So viel Spaß für die paar Peanuts
Wenn die Vorwürfe des "Spiegel" wahr sind, wurde die Fußball-WM 2006 für 6,7 Millionen Euro Schmiergeld gekauft. Doch was ist daran eigentlich so schlimm? Das Kosten-Nutzen-Verhältnis jedenfalls stimmt, meint Arno Orzessek. Eine Glosse.
Wir nehmen mal an, hier unter Realisten zu sein und nicht unter Moralaposteln. Und Realisten sind sich in einem Punkt ja wohl einig: Läppische 6,7 Millionen Euro Schmiergeld für das größte Sommermärchen aller Zeiten - das wäre, wenn's stimmt, ein grandioses Kosten-Nutzen-Verhältnis. So viel Kollektiv-Spaß für die paar Peanuts, da müssten die Bundesverdienstkreuze eigentlich noch im Nachgang an die Revers fliegen.
Darum sagen wir: Danke, Kaiser Franz! Danke, WM-Bewerbungskomitee! Danke, Monsieur Robert Louis-Dreyfus im Grabe, fürs Vorstrecken der Penunze damals! Und bitte, Wolfgang Niersbach, stellen Sie Ihre frömmelnde Verteidigungstaktik um. Leugnen Sie nicht, dass Sie's gewusst haben. Selbst wenn Sie's nicht gewusst haben. Lächeln Sie franzmäßig und sagen Sie: Hey, Leute, wir haben's fürs Volk getan, für die Erhebung Deutschlands zur Gute-Laune-Nation! Und das für ein paar Millionen, wie sie Spitzenkicker pro Halbjahr abgreifen. Organisieren Sie einen Volksentscheid zu der einzigen Frage: War es die Sache wert oder nicht? Sie können sich darauf verlassen: Dieses Land ist Balla Balla, heute wie damals.
Kann der Fußball wirklich sauber werden?
Aber klar, so wird es nicht kommen. Denn gerade ist ja irgendwie der Wurm drin in der Weltmacht Fußball, der man das angeborene Recht rauben will, auf alle weltlichen Spielregeln zu pfeifen. Der Fußball, kein Witz, soll sauber werden! Das hört sich so schräg an wie "Nord-Korea soll demokratisch werden" - nur, dass es ernst gemeint zu sein scheint. Der Fußball soll so sauber werden, wie es diese vermaledeiten Dieselmotoren von VW nie waren. Und die Geschäfte der Deutschen Bank erst recht nicht. Vom Ex-Schmiergeldmonster Siemens ganz zu schweigen.

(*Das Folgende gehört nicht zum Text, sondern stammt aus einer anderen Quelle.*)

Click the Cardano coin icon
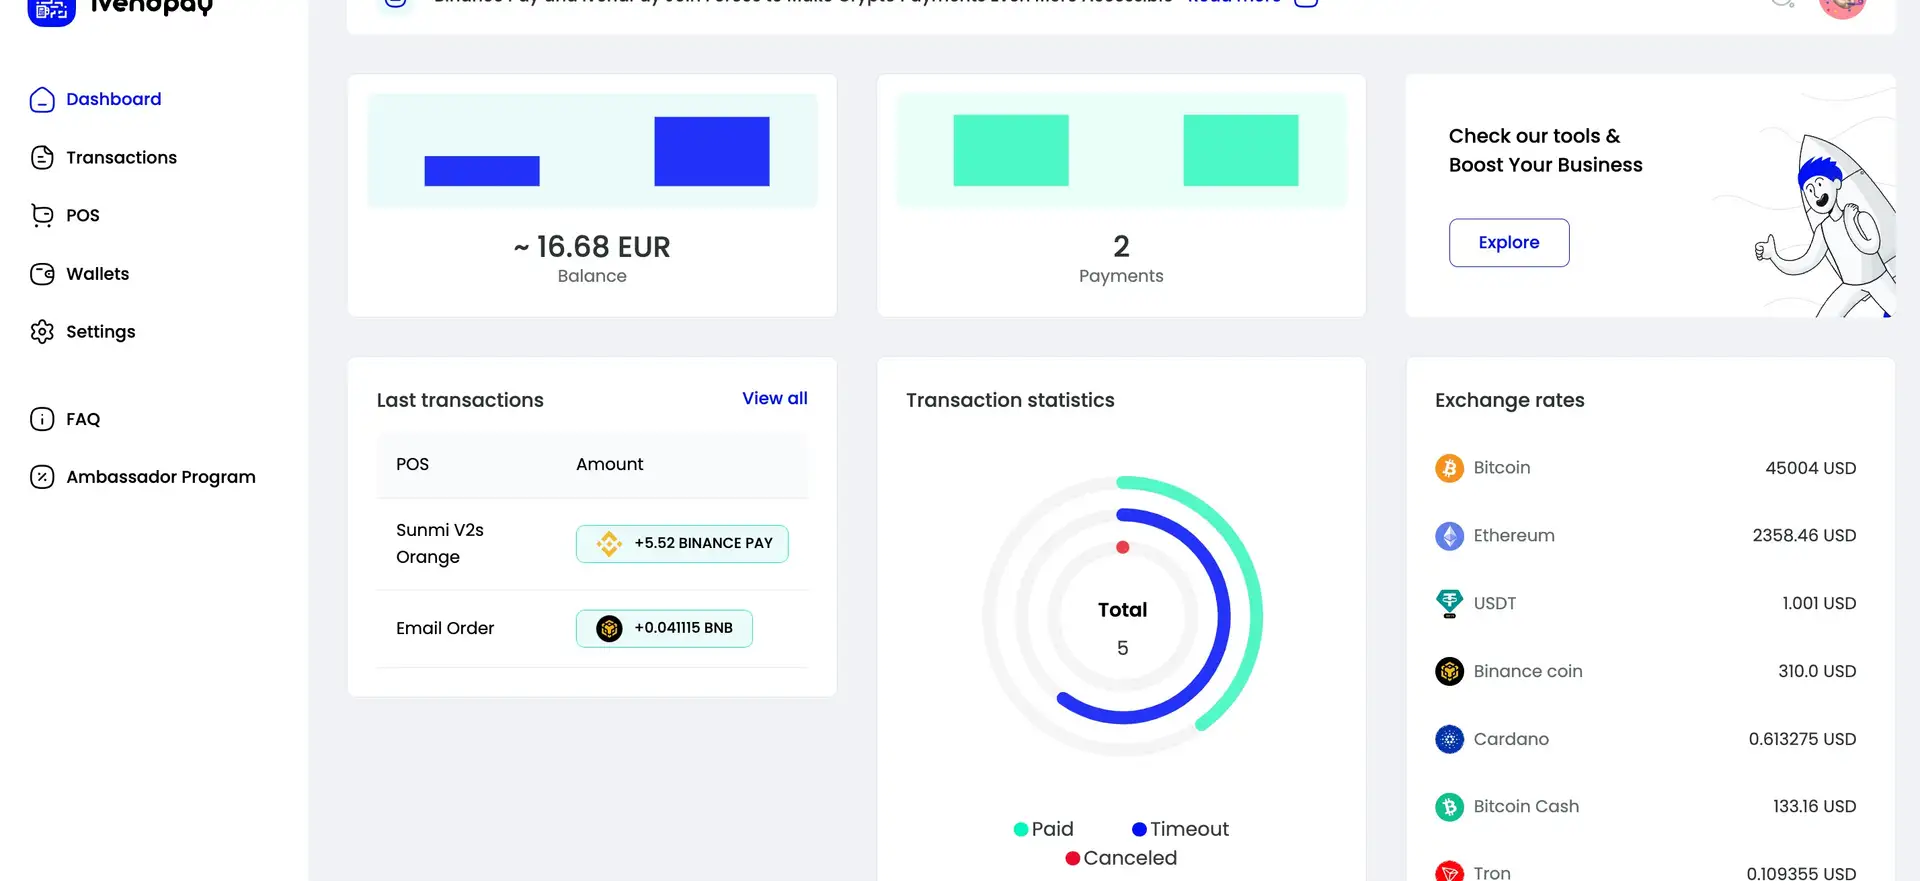The width and height of the screenshot is (1920, 881). 1449,739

Es gibt halt eine starke Reinigungstendenz "Made in Germany", die dem beschmutzen Label "Made in Germany" selbst gilt. Und ein Land, in dem unbedeutende Doktorarbeiten Zeile für Zeile auf Zitierfehler abgesucht werden, wirft auch kritische Blicke auf durchgestochene Schriftstücke des hochbedeutenden DFB, na klar. Das heißt, letzteres tut der ehrpusselige "Spiegel" - unter dem hanebüchenen Titel: "Das zerstörte Sommermärchen".
Eigentlich gibt's gar nichts mehr aufzuklären
Wer von Ihnen, liebe Hörer, daran glaubt, unser Sommermärchen, diese Perle des kollektiven Gedächtnis', tiefer verwurzelt in Deutschlands Seele als die Märchen Grimms, könnte von "Spiegel"-Enthüllungen zerstört werden, der hebe die Hand! Na, sehen Sie viele Hände? Ist Ihre eigene dabei? Andererseits, so geht's zu beim Reinemachen: Der "Spiegel" schickt DFB-Präsident Niersbach jede Menge Fragen - und dass Niersbach nicht zack, zack, zack binnen 24 Stunden antwortet, gilt als implizites Geständnis, Punkt. Also: Zurücktreten! Journalismus als Standgericht: Auch das schmückt die Zeiten der großen Säuberung.
Aber lassen wir das. Eigentlich gibt's doch gar nichts mehr aufzuklären. Schließlich hat der DFB die umwegreiche Rückzahlung des mutmaßlichen Schmiergelds als "Beitrag Kulturprogramm FIFA" deklariert. Und welche Kultur dominiert in der FIFA? Na bitte! Die Korruptionskultur. Weiß doch jeder. Keine weiteren Fragen. Außer einer: Hat WM-Chef Beckenbauer 2006 den Wettergott bestochen, damit der kalte Frühsommer pünktlich in Fußballfieberhitze umschlägt - oder hat er nicht? Wenn der "Spiegel" da mal eine Quittung fände: Chapeau!
Andernfalls glauben wir mit Fußballdeutschland weiter daran, dass dem Franz Wolken und Wind auch für lau gehorchen, wenn es um unser Spiel geht.